Unmanned Aerial Vehicles (UAVs) possess high mobility and flexible deployment capabilities, prompting the development of UAVs for various application scenarios within the Internet of Things (IoT). The unique capabilities of UAVs give rise to increasingly critical and complex tasks in uncertain and potentially harsh environments. The substantial amount of data generated from these applications necessitates processing and analysis through deep neural networks (DNNs). However, UAVs encounter challenges due to their limited computing resources when managing DNN models. This paper presents a joint approach that combines multiple-agent reinforcement learning (MARL) and generative diffusion models (GDM) for assigning DNN tasks to a UAV swarm, aimed at reducing latency from task capture to result output. To address these challenges, we first consider the task size of the target area to be inspected and the shortest flying path as optimization constraints, employing a greedy algorithm to resolve the subproblem with a focus on minimizing the UAV's flying path and the overall system cost. In the second stage, we introduce a novel DNN task assignment algorithm, termed GDM-MADDPG, which utilizes the reverse denoising process of GDM to replace the actor network in multi-agent deep deterministic policy gradient (MADDPG).
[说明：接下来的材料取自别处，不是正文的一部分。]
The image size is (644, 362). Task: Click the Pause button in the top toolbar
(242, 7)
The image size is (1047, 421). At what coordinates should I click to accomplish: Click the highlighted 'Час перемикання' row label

This approach generates specific DNN task assignment actions based on agents' observations in a dynamic environment. Simulation results indicate that our algorithm performs favorably compared to benchmarks in terms of path planning, Age of Information (AoI), energy consumption, and task load balancing.

翻译：无人机凭借其高机动性和灵活部署能力，在物联网的多种应用场景中得到快速发展。无人机在不确定且可能恶劣环境中的独特能力，催生了日益关键和复杂的任务。这些应用产生的大量数据需要通过深度神经网络进行处理和分析。然而，无人机在管理DNN模型时，因其有限的计算资源而面临挑战。本文提出了一种结合多智能体强化学习和生成式扩散模型的联合方法，用于将DNN任务分配给无人机集群，旨在降低从任务捕获到结果输出的延迟。为应对这些挑战，我们首先将待检测目标区域的任务规模和最短飞行路径作为优化约束，采用贪心算法解决子问题，重点在于最小化无人机的飞行路径和整体系统成本。在第二阶段，我们引入了一种新颖的DNN任务分配算法，称为GDM-MADDPG，该算法利用GDM的反向去噪过程替代多智能体深度确定性策略梯度中的行动者网络。这种方法基于智能体在动态环境中的观察，生成具体的DNN任务分配动作。仿真结果表明，在路径规划、信息年龄、能耗和任务负载均衡方面，我们的算法相较于基准方法表现更优。